Recent months have seen a flurry of articles demonstrating that many sustainable (ESG) investments have outperformed their unsustainable non-ESG rivals during the intense market-downturn caused by COVID-19.
BlackRock – one of the world’s largest investment managers – and MCSI – a leading investment research firm – are amongst those who have published robust analyses illustrating a positive link between sustainability and market performance. Key snippets from BlackRock’s recent ‘Sustainable Investing: Resilience amid Uncertainty’ report, include:
“Although sustainable ETFs [exchange traded funds] comprise just 1% of the total ETF industry, they have had an outsized influence on overall industry inflows. Meanwhile, traditional money market funds experienced outflows of 10% for the month of March, while sustainable options benefited from inflows of 12%”
“We believe that we are still in the early stages of a persistent and long-lasting shift toward sustainability – the full effects of which are not yet included in market prices, given the long transition. This is a transformation that we expect to see through the current pandemic, recovery, and long after” 
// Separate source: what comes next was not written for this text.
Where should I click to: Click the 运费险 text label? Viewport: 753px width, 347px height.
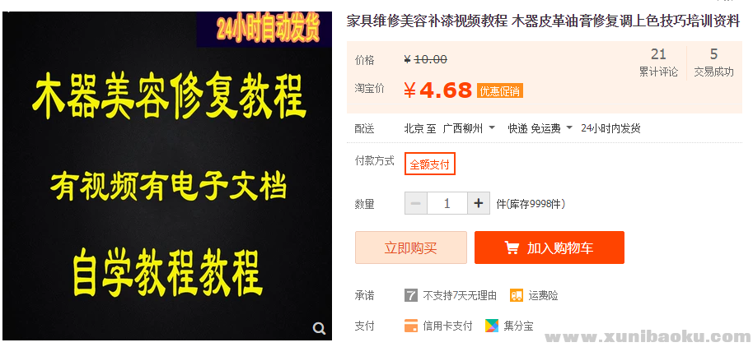[x=543, y=296]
Of course, not all investment classes have seen the same correlation, but the general message is clear: sustainable investments make for more resilient investments.
Add to this the emphasis being placed by leading businesses and investors on a COVID-19 recovery that ‘builds back better’  – and the case for a sustainable investment strategy has never been stronger.
Mix-in the society’s other persistent, growing, existential threats – inequality, labour exploitation, resource depletion, climate change and ecosystem collapse – and shifting to a more sustainable investment model is, surely, no longer optional.
So-what for commercial real estate and infrastructure investors?
Clearly, all businesses will be evaluating how they have fared during COVID-19 and what strategic changes are required to survive and/or thrive in the new world. Sustainability must be a significant part of this conversation.
We are sustainability (ESG) strategy advisors working with many leading real estate and infrastructure investors to embed sustainability into their business. For us, it’s the G in ESG that’s key: Governance. Governance processes must enable comprehensive identification, assessment and monitoring of present and emerging material risks and opportunities. Get the governance right, and the E and S (environment and social) naturally follow .
Of course, we tailor our solution to the client. For those starting out on their sustainability journey or looking for a more significant overhaul of their current approach, we work with them to build a comprehensive sustainability strategy, from scratch. Whereas, for clients already equipped with a strong framework, we enhance and update; not reinvent.
For all clients, we make sure that sustainability ambitions are aligned to [and where appropriate inform] strategic business objectives. We also seek to integrate sustainability within existing investment processes – in order that it becomes business as usual, as soon as possible.
 Sustainable Investing: Resilience amid Uncertainty, BlackRock 2020
 Through the Prince of Wales’s Corporate Leaders Group (CLG), over 200 leading businesses and investors have lobbied the UK government for a COVID-19 recovery plan that yields a more inclusive, stronger and resilient UK economy.